▸ **Text shown**
[Start]

Can A VPN Make My Browser More Secure?
A virtual private network (VPN) can disguise where your computer or smartphone is whenever you use online services and encrypts your information from any entity that can track your activity, including your Internet service provider.
But all the things you managed to hide, your VPN knows. What you hid from your service provider is actually in the hands of your VPN.
Now, not all VPN providers engage in such activities. But like any other service, it helps if you research the VPN you plan to use, including any user feedback. From here, you can make an informed decision.
One thing you should be wary about when looking up VPNs is the price. While there are good cheap ones, you should be cautious about them as there may be too good to be true features. If there are any red flags regarding the features and the price, then it is likely to have some security issue within it.
What Are The Benefits Of A VPN?
While there are flaws with some VPNs, you can get a good VPN subscription to help you stay protected online with due diligence.
Now, there are benefits as to why you should use a VPN. Here are the top reasons to consider using it.
Adds a layer of protection when using public Wi-Fi
While public Wi-Fi provides convenience, there’s also a risk in security here. A VPN can add a layer of protection from people trying to intercept your data.
You would not want anyone swiping your bank credentials or other sensitive information, hence the need to protect a secure connection.
Provides data privacy from your Internet Service Provider
Even at home, you are not immune from possible swiping of your data. Your Internet service provider can see your Internet activity, even when using the incognito mode.
It can use whatever information it gathers from you and sell it to advertisers, who can then push ads to your devices.
Using a VPN can mask your connection so that your service provider cannot gather any data from you for selling.

[End]

▸ **Written problem 1**
In one to three sentences, explain why the VPN text advises researching a VPN before you use it.
▸ **Written problem 2**
Continue the VPN text, starting after its final sentence about masking your connection from your service provider.
The material that comes next has nothing to do with the VPN text.

▸ **Dataset extract**
[Start]

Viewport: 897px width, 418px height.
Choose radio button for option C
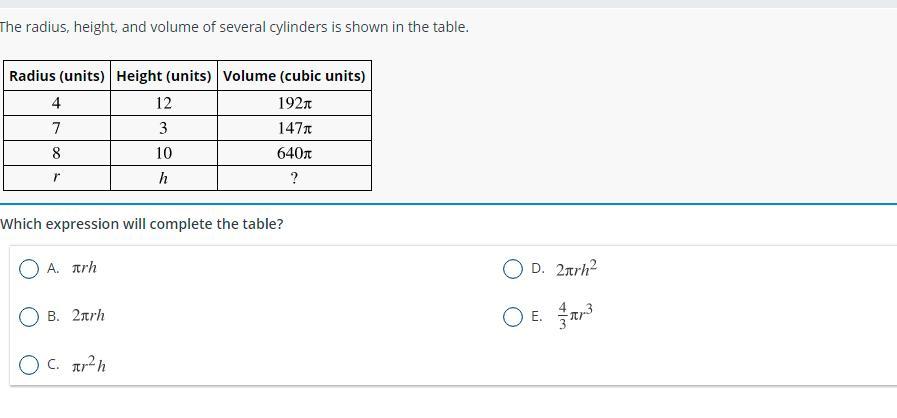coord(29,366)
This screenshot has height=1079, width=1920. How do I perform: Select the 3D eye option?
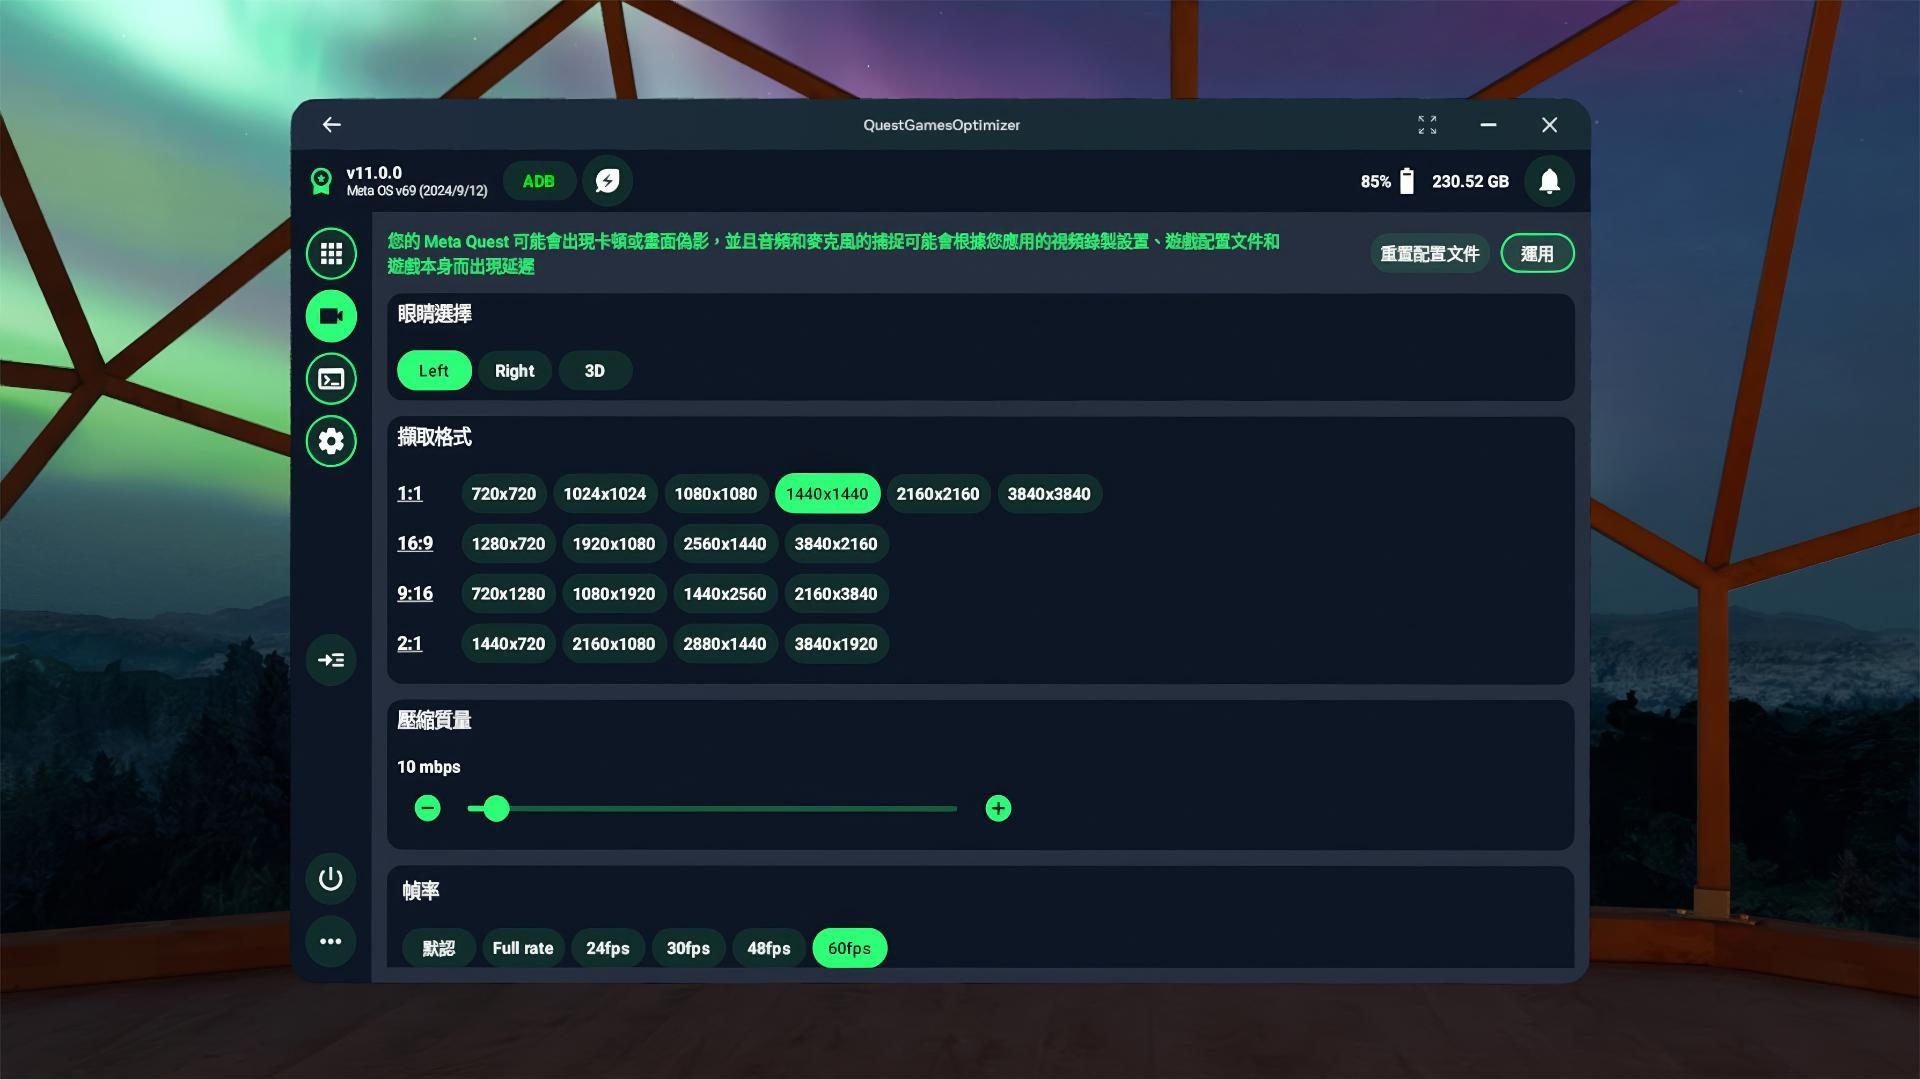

[End]
[Start]

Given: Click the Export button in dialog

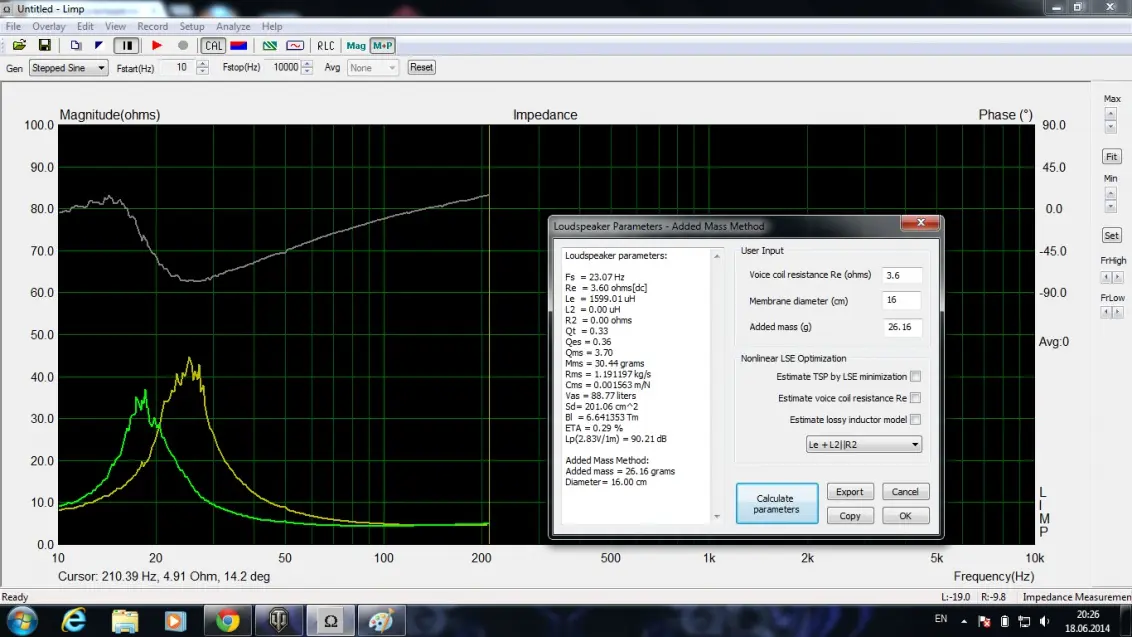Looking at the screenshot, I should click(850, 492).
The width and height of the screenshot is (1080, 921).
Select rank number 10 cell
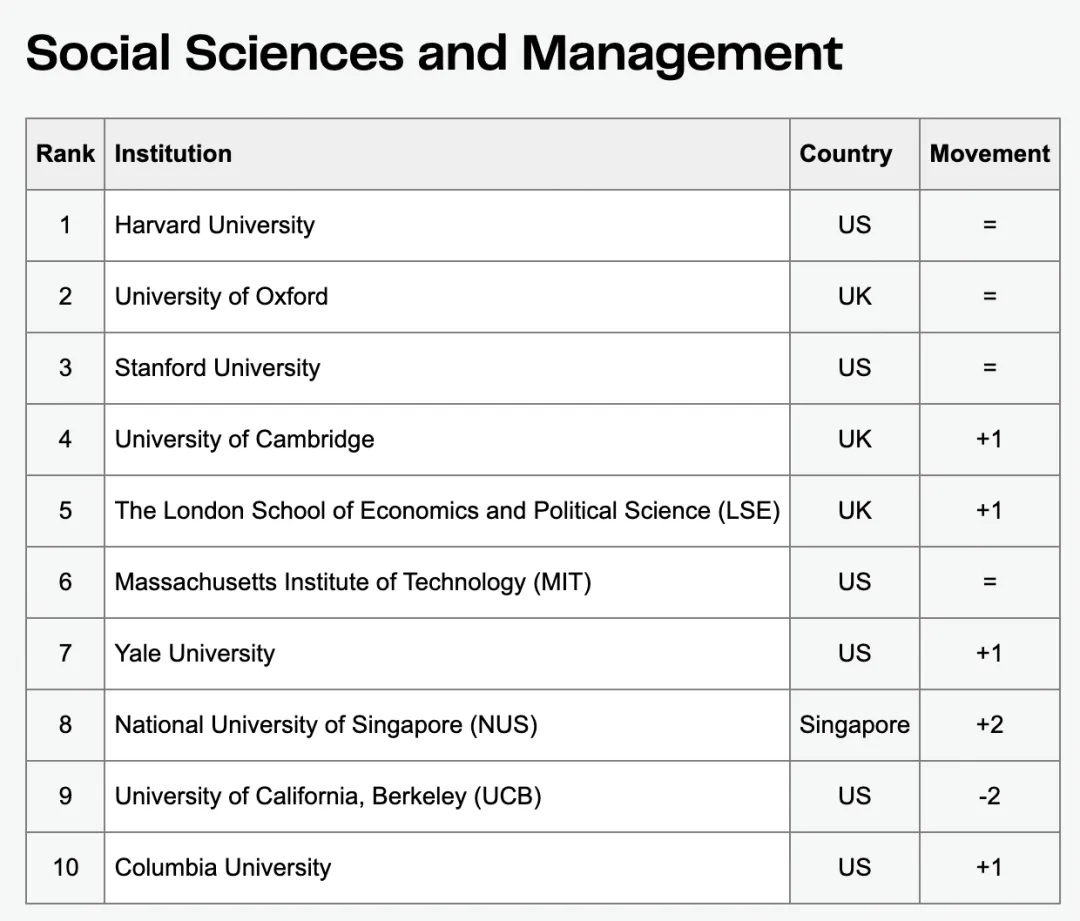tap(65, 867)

[End]

▸ **Exercise answer 1**
A VPN knows everything you managed to hide from your Internet service provider, so that information ends up in the VPN's hands. Researching the VPN, including its user feedback, lets you make an informed decision about trusting it.

▸ **Exercise answer 2**
Data protection from apps
VPNs protect your information while browsing, but it also covers your activity when using apps that connect to the Internet.
Some people have observed how many apps that people use nowadays, including the Facebook app, have red flags regarding data usage. As these allegations are still debatable, it’s better to be on the safe side.
Having a VPN will stop apps from linking your viewing preference with your device’s IP address. It will also prevent unnecessary access to your location and browsing history.
Access geographically-restricted content
If you’re looking to watch new content on your streaming platforms, using a VPN will allow you to access content that’s not available in your current location.
If you’re in a different country and looking to continue where you left off before your flight, a VPN can help you finish that series.
Not all platforms allow this practice and can get you banned for using a VPN when detected. It’s best to review the terms and conditions of these streaming services before using that VPN.
Added security for working outside
Sometimes working remotely can’t be avoided, and having a VPN can help you keep any sensitive information inaccessible or hard to crack. It’s like bringing your network’s security protocol with you for peace of mind.
- Forbes: 9 Reasons Why Everyone Should Use A VPN. Yes, Even Non-Techies.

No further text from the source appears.